Health
Do we really need to drink 8 glasses of water a day?
A study claims humans can be perfectly healthy on less than half as much.

Published
2 months ago onBy
Talker News
By Mark Waghorn via SWNS
The idea we need eight glasses of water a day is nonsense, according to new research.
Humans can be perfectly healthy on less than half as much. Requirements vary on an individual and national scale, nutritionists say.
The study is based on more than 5,600 people from 26 countries - ranging between eight days to 96 years old.
It found water needs peak for men in their 20s - while they remain the same for women from the age of 20 to 55.
But newborns turn over the largest proportion - replacing about 28 percent of water in their bodies every day.
"The science has never supported the old eight glasses thing as an appropriate guideline, if only because it confused total water turnover with water from beverages and a lot of your water comes from the food you eat," said lead author Professor Dale Schoeller, of the University of Wisconsin-Madison.
"But this work is the best we’ve done so far to measure how much water people actually consume on a daily basis - the turnover of water into and out of the body - and the major factors that drive water turnover."
Men's and women's requirement differ by about two glasses - or half a liter, say the international team.
The average 20 year old man of normal weight living in a temperate climate like the UK
would take in and lose about 3.2 liters every day - and a female peer 2.7.
Doubling the energy a person uses will push their expected turnover up by about a liter - or four glasses.
Fifty kilograms (110 pounds) more body weight adds 0.7 liters a day. A 50 percent increase in humidity pushes use up by 0.3 liters. And athletes use about a liter more.
Schoeller, who has been studying water and metabolism for decades, said: "There are outliers, too, that are turning over as much as 10 liters a day.
"The variation means pointing to one average doesn't’'t tell you much. The database we’ve put together shows us the big things that correlate with differences in water turnover."
Commuters are encouraged to take bottles onto the London Underground and schoolchildren advised to bring water into their lessons. Few office meetings commence without a giant jug sitting in the middle of the desk.

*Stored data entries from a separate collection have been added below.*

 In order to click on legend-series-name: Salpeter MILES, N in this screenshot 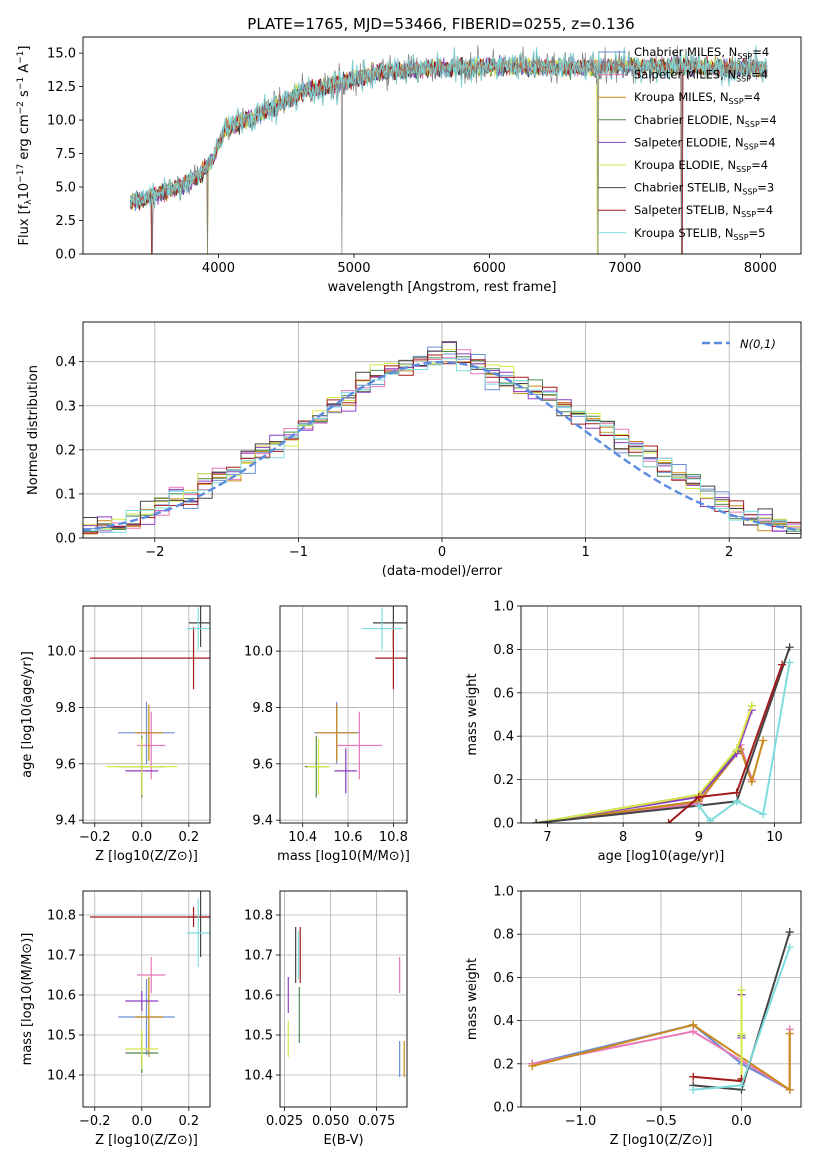, I will do `click(685, 75)`.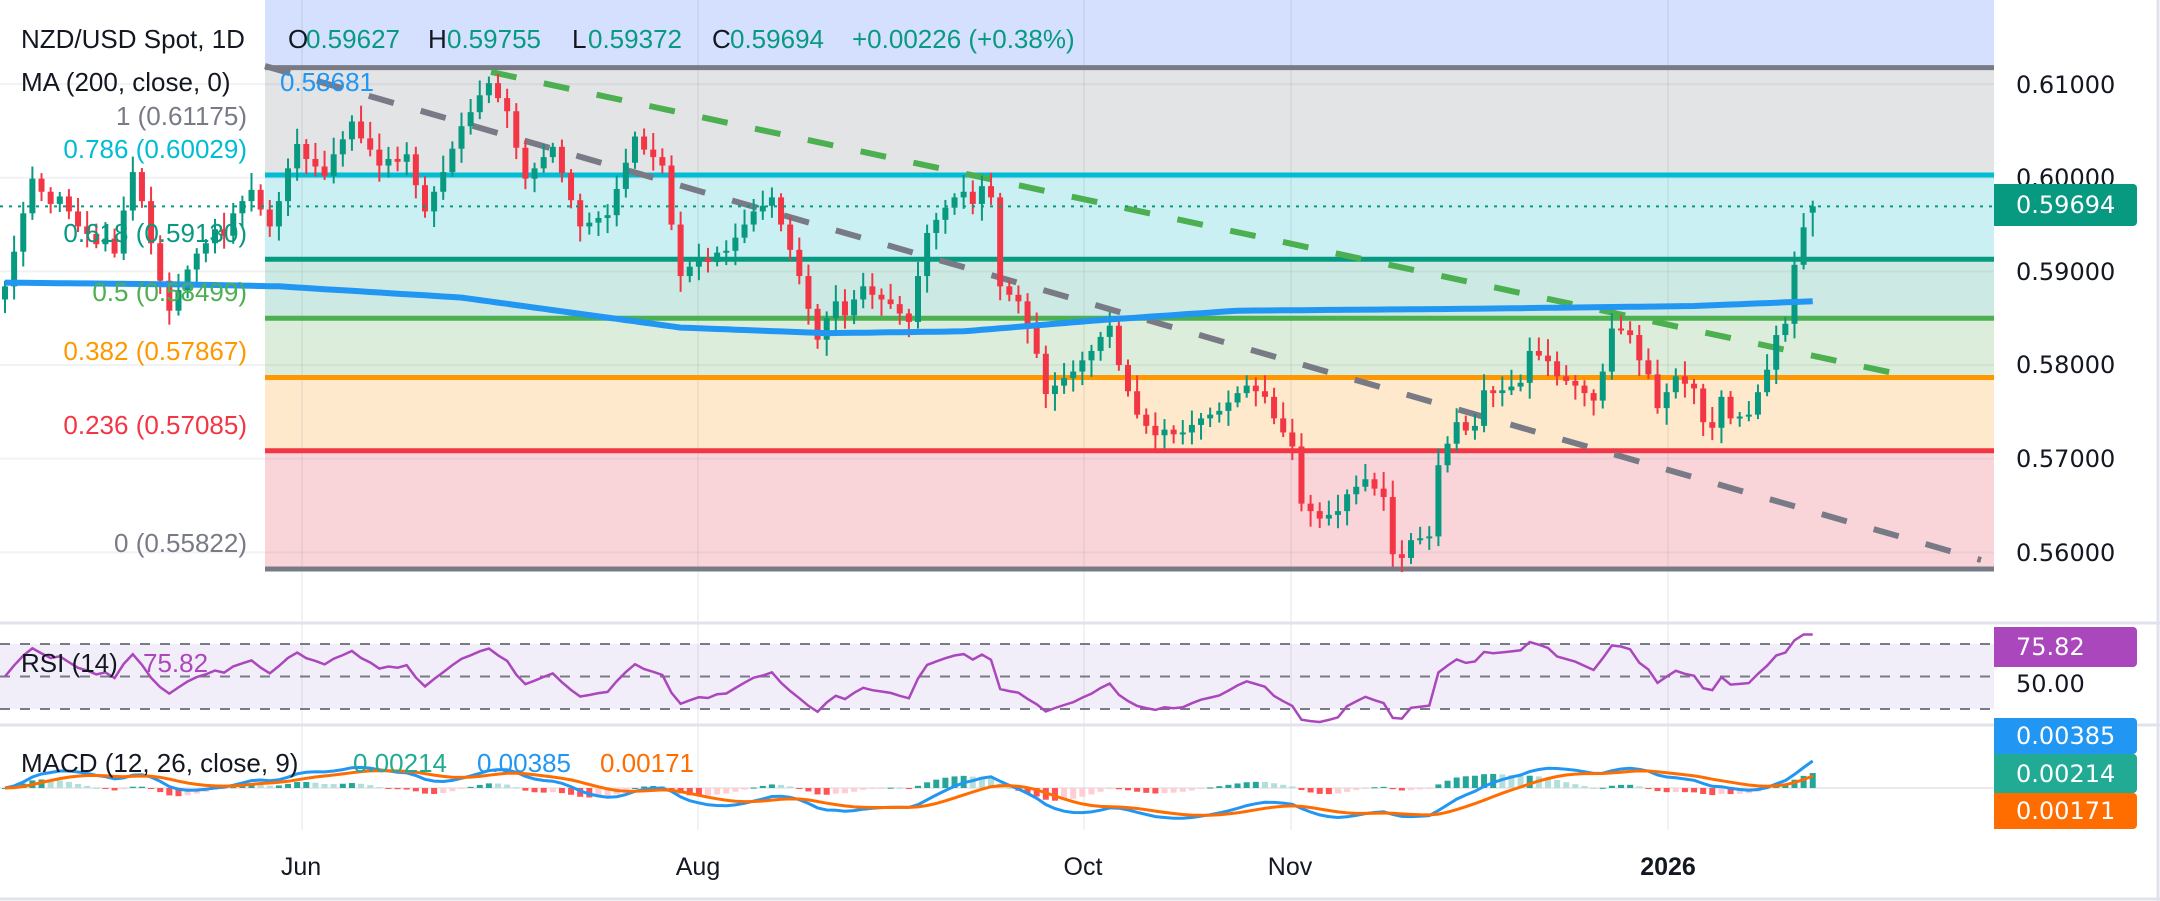 The height and width of the screenshot is (901, 2160). I want to click on rsi-legend-label: RSI (14), so click(70, 663).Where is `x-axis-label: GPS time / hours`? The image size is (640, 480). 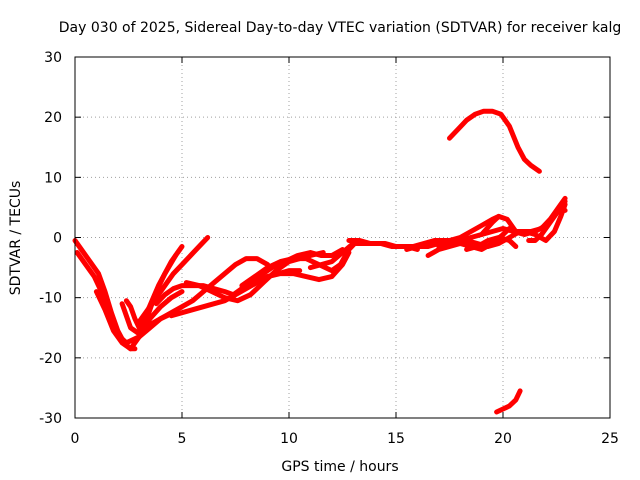 x-axis-label: GPS time / hours is located at coordinates (340, 467).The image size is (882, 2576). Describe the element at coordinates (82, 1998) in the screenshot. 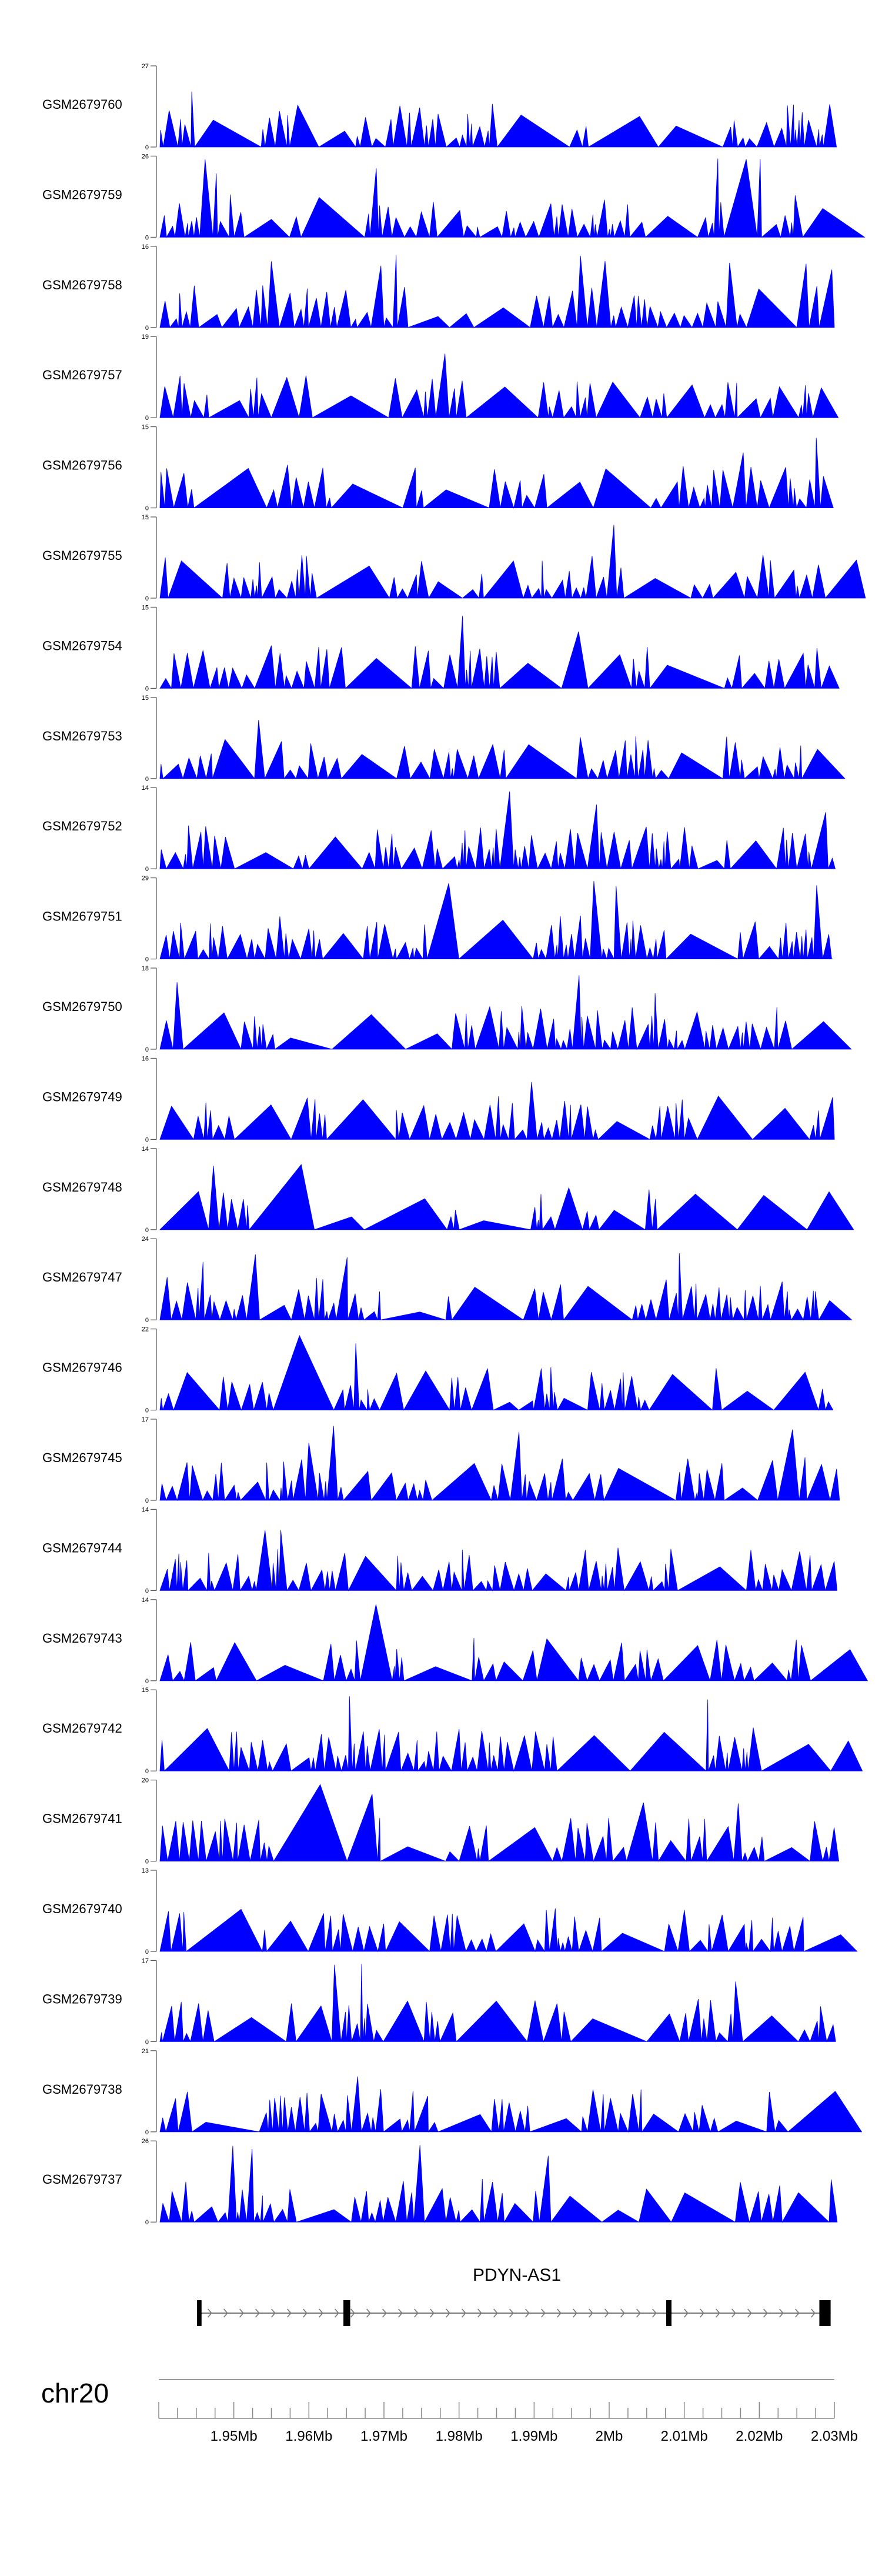

I see `track-label: GSM2679739` at that location.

Fuelling this appetite is the '8x8 rule' - the unofficial recommendation we drink eight 240ml glasses a day, totalling just under two litres - on top of any other drinks.
Now the most comprehensive study of its kind has revealed consumption varies wildly around the world - from daily averages of one to six liters.
Previous studies relied largely on volunteers to recall and self report water and food consumption or involved small focus groups - such as soldiers working in the desert.
Schoeller and colleagues analyzed the time it took to move through the bodies of participants by following turnover of labelled water.
Subjects drank a measured amount containing trackable hydrogen and oxygen isotopes - distinguishable chemical atoms.
Schoeller, whose lab invented the method in the 1980s, said: "If you measure the rate a person is eliminating those stable isotopes through their urine over the course of a week, the hydrogen isotope can tell you how much water they're replacing and the elimination of the oxygen isotope can tell us how many calories they are burning."
His team, including colleagues at the University of Aberdeen, collected and analysed the data.
They compared environmental factors such as temperature, humidity and altitude of volunteers' hometowns to measured water turnover, energy expenditure, body mass, sex, age and fitness.
They also incorporated the United Nations' Human Development Index, a composite measure of a country that combines life expectancy, schooling and affluence levels.
Water volume peaked for men during their 20s, while women held a plateau from 20 through 55 years of age. Newborns, however, turned over the largest proportion daily, replacing about 28 percent of the water in their bodies every day.
Physical activity level and athletic status explained the largest proportion of the differences in water turnover, followed by sex, the Human Development Index, and age.
The researchers found hunter-gatherers and farmers in developing nations had higher water turnover than those in industrialzsed economies.
In all, the lower your home country’s Human Development Index, the more water you go through in a day.
"That's representing the combination of several factors. Those people in low HDI countries are more likely to live in areas with higher average temperatures, more likely to be performing physical labour, and less likely to be inside in a climate controlled building during the day," Schoeller said.
"That, plus being less likely to have access to a sip of clean water whenever they need it, makes their water turnover higher."
The results in the journal Science have implications for global warming. It is hoped they will improve our ability to predict more specific and accurate future water needs - especially in dire circumstances.
"Look at what is going on in Florida right now, or in Mississippi - where entire regions have been exposed by a calamity to water shortages," Schoeller said.
"The better we understand how much they need, the better prepared we are to respond in an emergency."
It also opens the door to being better prepared for long-term needs - and wary of short term health concerns.
"Determining how much water humans consume is of increasing importance because of population growth and growing climate change," said co-author Dr. Yosuke Yamada, section head of the National Institute of Biomedical Innovation, Health and Nutrition in Japan.
"Because water turnover is related to other important indicators of health, like physical activity and body fat percent, it has potential as a biomarker for metabolic health."